Nothing happened the next day. Kevin was the same. I was the same. But that night, I revised again. A different moment. I took a conversation from the day where he’d been short with me about the kids’ schedule, and I reimagined it as a calm, cooperative exchange. I gave it feeling. I heard his voice as warm instead of irritated. I felt myself responding with patience instead of resentment.

I did this every night for about three weeks. And then something started to shift. Not in Kevin. In me.

I noticed I was less reactive. When he’d say something dismissive, instead of the usual flare of anger, there was a pause. A space. Like the revised memories were competing with the real ones, and the revised versions were taking up more room in my head.

I started seeing Kevin differently. Not because he’d changed, but because I’d been replaying a version of him every night where he was kind, present, and loving. That version was starting to feel more real than the distant, cold version I’d been living with. And the strangest thing happened: I started treating him like the revised version. Not deliberately. Automatically. Because my subconscious expectations had shifted.

And then Kevin started to change.

It was small at first. He made coffee for me one morning without being asked. He asked about my day and actually listened to the answer. He sat next to me on the couch instead of in his separate chair. Small things. But after months of nothing, they felt enormous.

I didn’t tell him what I was doing. I didn’t try to explain Neville Goddard to my husband who doesn’t believe in therapy, let alone metaphysics. I just kept revising. Every night. Not as a technique anymore, but as something I genuinely wanted to do. I wanted to remember my husband as loving. I wanted to feel loved by him, even if it was “just” in my imagination.

It’s been about eight months now. We’re not perfect. We still have hard days. But last week Kevin said something that made me cry. We were washing dishes, and he said, “I don’t know what happened, but something’s different between us. It’s better. I feel like I have my wife back.”

I almost told him. I almost said, “I’ve been revising our fights every night using a technique from a mystical teacher from the 1950s.” But I just smiled and said, “I feel it too.”
----------------
→ What to produce: Rewrite the personal account from "Nothing happened the" up to and including "Kevin. In me.", changing "schedule" to "calendar".
----------------
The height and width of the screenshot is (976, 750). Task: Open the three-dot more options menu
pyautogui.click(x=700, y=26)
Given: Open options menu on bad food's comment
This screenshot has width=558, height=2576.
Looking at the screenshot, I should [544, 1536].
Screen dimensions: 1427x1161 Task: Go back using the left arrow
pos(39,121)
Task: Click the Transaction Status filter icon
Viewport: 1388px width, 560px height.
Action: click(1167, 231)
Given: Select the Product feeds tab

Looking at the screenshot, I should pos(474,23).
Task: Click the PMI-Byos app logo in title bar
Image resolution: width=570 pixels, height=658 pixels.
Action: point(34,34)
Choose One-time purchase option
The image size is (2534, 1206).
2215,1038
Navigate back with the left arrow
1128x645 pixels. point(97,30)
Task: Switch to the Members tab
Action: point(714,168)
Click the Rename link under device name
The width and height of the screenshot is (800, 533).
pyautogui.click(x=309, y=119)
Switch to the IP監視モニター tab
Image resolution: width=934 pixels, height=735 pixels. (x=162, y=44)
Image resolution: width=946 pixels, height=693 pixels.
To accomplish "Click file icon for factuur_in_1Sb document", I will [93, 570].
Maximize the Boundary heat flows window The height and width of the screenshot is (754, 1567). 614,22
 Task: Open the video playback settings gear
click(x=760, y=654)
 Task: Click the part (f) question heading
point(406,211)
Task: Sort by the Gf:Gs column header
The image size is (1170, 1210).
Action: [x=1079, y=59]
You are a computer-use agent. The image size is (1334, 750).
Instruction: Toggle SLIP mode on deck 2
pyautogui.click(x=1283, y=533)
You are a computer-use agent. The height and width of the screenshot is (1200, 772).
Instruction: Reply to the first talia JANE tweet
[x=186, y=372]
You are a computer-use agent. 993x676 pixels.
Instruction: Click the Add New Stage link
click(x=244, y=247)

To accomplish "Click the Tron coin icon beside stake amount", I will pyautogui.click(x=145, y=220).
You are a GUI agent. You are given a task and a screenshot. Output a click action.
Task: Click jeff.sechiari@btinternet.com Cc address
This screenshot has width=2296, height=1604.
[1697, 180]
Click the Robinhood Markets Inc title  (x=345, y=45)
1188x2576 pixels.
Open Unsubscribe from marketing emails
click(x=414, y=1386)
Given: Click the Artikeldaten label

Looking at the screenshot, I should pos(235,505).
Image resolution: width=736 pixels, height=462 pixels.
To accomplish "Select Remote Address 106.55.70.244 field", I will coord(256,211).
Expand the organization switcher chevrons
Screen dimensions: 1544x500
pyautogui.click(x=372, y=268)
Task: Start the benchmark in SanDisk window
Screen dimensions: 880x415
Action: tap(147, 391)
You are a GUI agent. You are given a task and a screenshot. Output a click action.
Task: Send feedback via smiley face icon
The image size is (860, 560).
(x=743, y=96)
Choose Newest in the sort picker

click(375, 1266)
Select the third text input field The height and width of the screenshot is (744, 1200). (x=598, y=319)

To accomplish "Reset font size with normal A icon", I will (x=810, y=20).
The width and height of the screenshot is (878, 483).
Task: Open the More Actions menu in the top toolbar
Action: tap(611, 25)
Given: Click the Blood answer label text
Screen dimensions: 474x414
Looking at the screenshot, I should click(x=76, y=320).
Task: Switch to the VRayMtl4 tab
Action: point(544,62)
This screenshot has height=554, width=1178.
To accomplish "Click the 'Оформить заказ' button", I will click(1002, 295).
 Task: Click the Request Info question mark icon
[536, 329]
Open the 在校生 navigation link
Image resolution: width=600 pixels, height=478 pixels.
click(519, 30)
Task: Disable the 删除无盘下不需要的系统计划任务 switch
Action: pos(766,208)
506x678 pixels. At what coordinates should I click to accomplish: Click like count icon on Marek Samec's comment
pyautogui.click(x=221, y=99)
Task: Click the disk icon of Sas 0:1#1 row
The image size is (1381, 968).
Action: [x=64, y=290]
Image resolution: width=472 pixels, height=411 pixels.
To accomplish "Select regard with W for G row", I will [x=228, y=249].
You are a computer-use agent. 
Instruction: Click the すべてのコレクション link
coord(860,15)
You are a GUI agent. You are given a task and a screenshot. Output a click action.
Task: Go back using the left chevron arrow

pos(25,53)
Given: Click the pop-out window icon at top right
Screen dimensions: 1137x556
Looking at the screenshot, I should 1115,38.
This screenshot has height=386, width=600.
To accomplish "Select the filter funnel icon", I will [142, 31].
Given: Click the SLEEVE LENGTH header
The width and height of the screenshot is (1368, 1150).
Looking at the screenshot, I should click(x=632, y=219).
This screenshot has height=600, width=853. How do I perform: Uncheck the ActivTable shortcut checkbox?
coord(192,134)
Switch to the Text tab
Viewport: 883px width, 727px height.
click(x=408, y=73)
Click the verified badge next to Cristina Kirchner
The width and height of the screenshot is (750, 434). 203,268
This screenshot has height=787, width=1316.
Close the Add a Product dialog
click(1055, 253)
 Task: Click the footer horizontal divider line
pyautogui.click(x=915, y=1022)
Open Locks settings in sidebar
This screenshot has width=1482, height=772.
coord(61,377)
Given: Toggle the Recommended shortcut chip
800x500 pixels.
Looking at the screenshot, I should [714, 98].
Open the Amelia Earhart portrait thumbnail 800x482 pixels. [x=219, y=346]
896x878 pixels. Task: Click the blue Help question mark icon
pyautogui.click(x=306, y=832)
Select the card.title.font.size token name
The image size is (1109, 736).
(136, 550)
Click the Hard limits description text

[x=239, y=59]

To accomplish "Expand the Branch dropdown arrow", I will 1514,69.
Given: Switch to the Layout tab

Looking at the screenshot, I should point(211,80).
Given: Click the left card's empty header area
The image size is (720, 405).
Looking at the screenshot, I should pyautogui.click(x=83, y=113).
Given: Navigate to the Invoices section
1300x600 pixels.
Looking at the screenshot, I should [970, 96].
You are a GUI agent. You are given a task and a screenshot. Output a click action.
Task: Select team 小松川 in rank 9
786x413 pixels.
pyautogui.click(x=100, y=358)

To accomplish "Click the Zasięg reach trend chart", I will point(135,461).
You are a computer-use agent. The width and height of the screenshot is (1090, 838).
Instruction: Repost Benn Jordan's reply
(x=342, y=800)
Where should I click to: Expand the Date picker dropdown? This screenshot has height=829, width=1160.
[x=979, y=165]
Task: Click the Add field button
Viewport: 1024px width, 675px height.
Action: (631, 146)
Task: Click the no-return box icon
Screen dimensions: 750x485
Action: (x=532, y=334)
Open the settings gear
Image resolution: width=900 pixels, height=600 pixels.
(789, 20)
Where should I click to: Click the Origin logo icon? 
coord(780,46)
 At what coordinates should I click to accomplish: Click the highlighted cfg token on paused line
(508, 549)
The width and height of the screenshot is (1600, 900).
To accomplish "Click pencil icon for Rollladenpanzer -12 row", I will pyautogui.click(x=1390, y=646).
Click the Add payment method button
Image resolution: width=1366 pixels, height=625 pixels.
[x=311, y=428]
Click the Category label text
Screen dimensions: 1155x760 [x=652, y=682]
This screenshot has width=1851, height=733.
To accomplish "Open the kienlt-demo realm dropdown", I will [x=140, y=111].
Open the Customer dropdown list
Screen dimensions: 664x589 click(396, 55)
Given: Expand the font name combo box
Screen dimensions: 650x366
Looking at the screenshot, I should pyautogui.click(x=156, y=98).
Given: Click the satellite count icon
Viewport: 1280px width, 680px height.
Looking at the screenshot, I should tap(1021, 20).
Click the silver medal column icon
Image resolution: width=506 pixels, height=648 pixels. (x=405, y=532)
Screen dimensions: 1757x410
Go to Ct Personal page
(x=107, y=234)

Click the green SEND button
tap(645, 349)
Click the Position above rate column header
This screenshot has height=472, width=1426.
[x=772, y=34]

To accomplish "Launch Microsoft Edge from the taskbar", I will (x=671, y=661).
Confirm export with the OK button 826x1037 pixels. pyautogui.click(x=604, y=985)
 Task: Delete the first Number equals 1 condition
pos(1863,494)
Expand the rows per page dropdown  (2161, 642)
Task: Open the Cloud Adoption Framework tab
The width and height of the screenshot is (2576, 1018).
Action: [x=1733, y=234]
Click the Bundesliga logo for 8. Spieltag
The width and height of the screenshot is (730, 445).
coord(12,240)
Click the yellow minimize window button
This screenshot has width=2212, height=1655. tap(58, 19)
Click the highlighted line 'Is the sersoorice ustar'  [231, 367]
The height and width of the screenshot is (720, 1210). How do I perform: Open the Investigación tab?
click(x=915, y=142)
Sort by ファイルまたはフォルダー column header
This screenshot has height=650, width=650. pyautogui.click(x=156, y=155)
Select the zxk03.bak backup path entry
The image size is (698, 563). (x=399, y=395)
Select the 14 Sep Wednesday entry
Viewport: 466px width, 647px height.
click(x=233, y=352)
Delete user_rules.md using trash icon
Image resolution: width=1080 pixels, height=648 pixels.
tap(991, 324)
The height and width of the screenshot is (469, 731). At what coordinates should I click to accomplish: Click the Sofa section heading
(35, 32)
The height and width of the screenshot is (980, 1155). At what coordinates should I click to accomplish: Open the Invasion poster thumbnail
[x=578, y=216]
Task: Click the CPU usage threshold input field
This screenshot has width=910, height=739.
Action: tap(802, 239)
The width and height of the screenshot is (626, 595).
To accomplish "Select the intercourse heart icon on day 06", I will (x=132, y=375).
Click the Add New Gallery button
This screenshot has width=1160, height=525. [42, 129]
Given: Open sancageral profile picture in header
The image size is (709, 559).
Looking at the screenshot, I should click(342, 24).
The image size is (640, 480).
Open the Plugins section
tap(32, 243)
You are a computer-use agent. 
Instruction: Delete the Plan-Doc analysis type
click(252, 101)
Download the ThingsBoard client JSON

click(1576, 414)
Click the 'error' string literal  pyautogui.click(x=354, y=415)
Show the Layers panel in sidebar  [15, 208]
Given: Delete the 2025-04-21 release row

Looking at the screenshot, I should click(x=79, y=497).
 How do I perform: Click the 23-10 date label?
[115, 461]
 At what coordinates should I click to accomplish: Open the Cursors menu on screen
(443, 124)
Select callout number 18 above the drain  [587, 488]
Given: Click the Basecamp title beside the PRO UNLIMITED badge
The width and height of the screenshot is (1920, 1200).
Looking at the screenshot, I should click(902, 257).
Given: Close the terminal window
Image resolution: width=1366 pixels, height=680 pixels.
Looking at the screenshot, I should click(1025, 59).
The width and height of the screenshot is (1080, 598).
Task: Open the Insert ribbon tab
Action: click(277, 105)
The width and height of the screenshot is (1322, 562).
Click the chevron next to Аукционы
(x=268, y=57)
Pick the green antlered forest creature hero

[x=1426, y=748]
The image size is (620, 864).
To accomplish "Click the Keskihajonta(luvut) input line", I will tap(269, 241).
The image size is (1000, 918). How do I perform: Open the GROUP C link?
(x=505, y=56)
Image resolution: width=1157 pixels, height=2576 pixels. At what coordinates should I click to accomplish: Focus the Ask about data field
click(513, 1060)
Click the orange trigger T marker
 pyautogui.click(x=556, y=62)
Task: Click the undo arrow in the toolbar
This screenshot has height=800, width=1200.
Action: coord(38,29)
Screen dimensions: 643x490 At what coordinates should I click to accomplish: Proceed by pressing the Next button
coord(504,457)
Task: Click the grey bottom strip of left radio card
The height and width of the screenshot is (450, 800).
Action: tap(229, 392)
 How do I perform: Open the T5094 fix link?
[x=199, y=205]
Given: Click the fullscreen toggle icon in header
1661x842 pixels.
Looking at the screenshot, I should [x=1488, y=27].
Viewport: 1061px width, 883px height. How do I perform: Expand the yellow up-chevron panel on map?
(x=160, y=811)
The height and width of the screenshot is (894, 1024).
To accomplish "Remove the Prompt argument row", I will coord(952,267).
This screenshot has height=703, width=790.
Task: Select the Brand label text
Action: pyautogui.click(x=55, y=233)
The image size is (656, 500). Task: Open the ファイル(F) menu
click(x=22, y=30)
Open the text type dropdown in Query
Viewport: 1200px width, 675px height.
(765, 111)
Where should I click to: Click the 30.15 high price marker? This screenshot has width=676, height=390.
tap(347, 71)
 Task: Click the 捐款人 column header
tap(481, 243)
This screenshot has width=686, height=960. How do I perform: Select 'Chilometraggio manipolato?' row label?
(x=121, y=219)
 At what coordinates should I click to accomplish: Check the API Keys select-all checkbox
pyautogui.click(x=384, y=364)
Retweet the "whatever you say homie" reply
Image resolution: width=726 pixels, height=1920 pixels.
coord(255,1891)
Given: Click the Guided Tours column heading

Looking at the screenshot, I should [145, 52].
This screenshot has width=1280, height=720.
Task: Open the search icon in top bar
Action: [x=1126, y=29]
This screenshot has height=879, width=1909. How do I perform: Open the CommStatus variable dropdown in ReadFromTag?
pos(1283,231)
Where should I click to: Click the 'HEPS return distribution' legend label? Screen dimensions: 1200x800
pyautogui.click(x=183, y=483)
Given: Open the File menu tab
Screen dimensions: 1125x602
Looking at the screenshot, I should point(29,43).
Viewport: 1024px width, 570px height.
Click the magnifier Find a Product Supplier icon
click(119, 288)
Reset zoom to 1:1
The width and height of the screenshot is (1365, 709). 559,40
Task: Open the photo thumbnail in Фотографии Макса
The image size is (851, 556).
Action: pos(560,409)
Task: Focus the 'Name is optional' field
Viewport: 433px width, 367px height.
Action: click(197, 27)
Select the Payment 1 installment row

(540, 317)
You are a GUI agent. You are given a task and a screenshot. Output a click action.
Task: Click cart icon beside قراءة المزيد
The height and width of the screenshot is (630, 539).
----------------
→ Exercise response:
Nothing happened the next day. Kevin was the same. I was the same. But that night, I revised again. A different moment. I took a conversation from the day where he’d been short with me about the kids’ calendar, and I reimagined it as a calm, cooperative exchange. I gave it feeling. I heard his voice as warm instead of irritated. I felt myself responding with patience instead of resentment.

I did this every night for about three weeks. And then something started to shift. Not in Kevin. In me.